Task requirements —
Where does the word "Open" occur in the entries below? Copy every line that has it.

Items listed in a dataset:

+--

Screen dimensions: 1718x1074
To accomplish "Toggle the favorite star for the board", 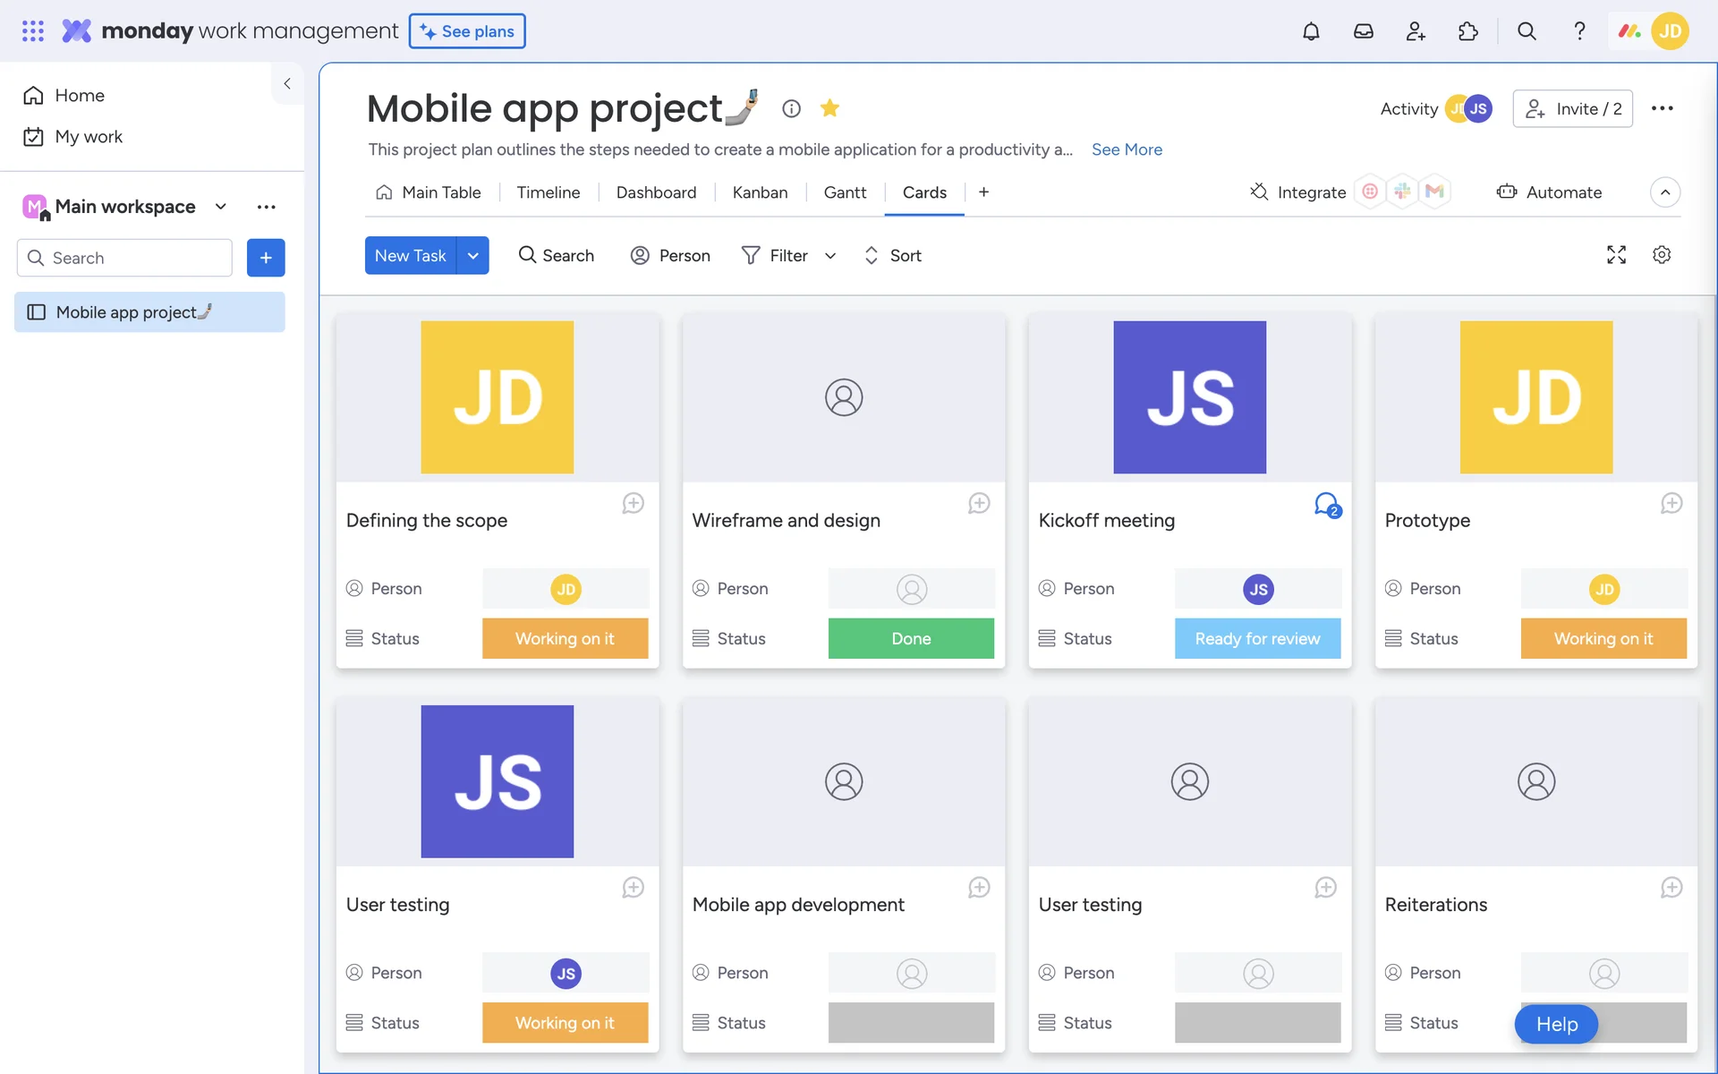I will [829, 108].
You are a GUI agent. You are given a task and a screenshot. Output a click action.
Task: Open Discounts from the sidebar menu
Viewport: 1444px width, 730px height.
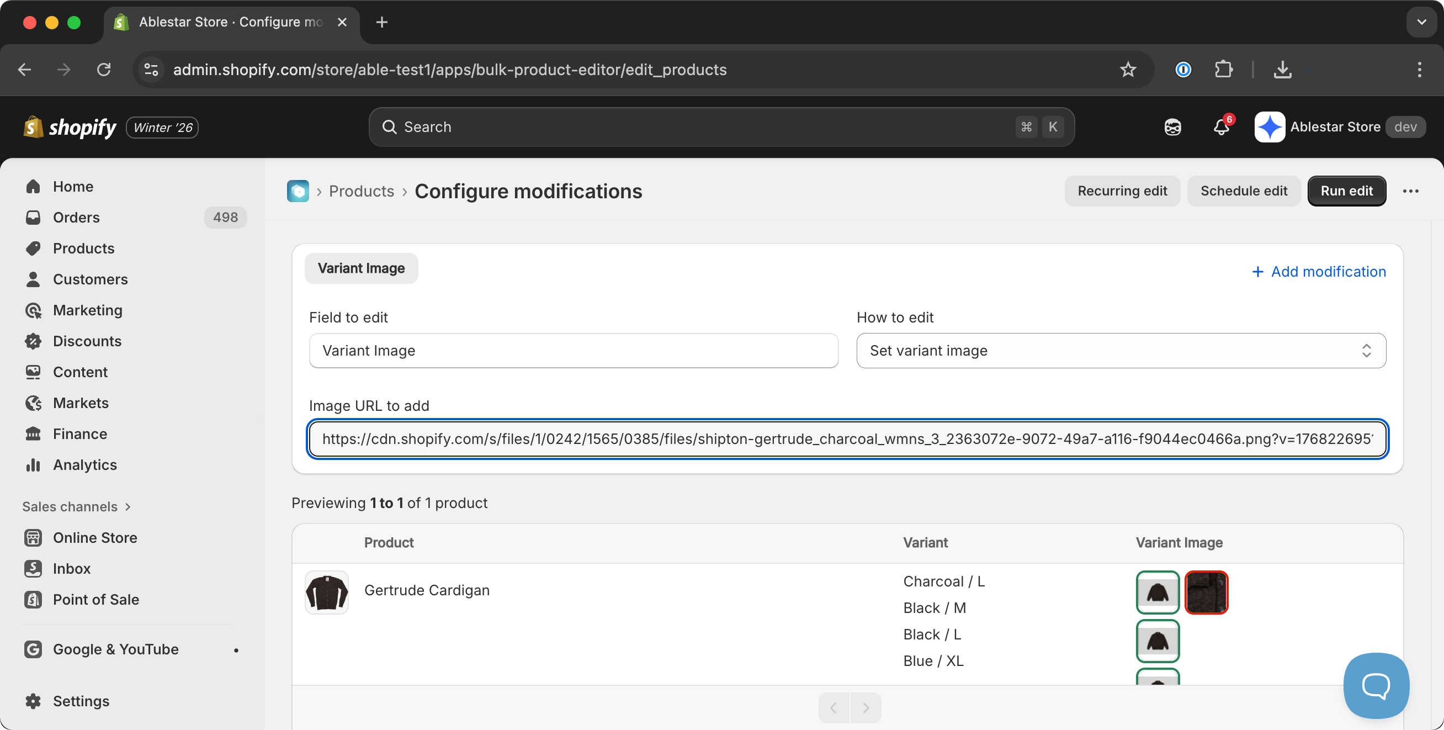(x=87, y=341)

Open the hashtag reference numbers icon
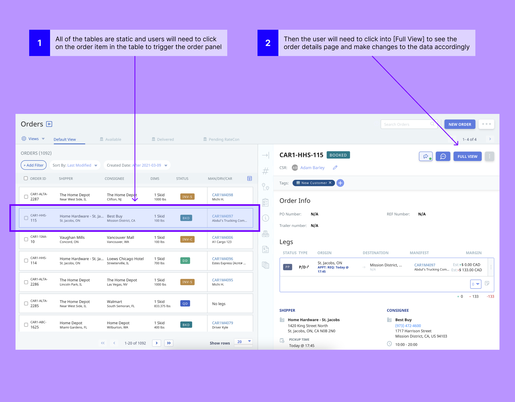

+--

Written reply —
Task: Open Discounts from the sidebar menu
Open the hashtag reference numbers icon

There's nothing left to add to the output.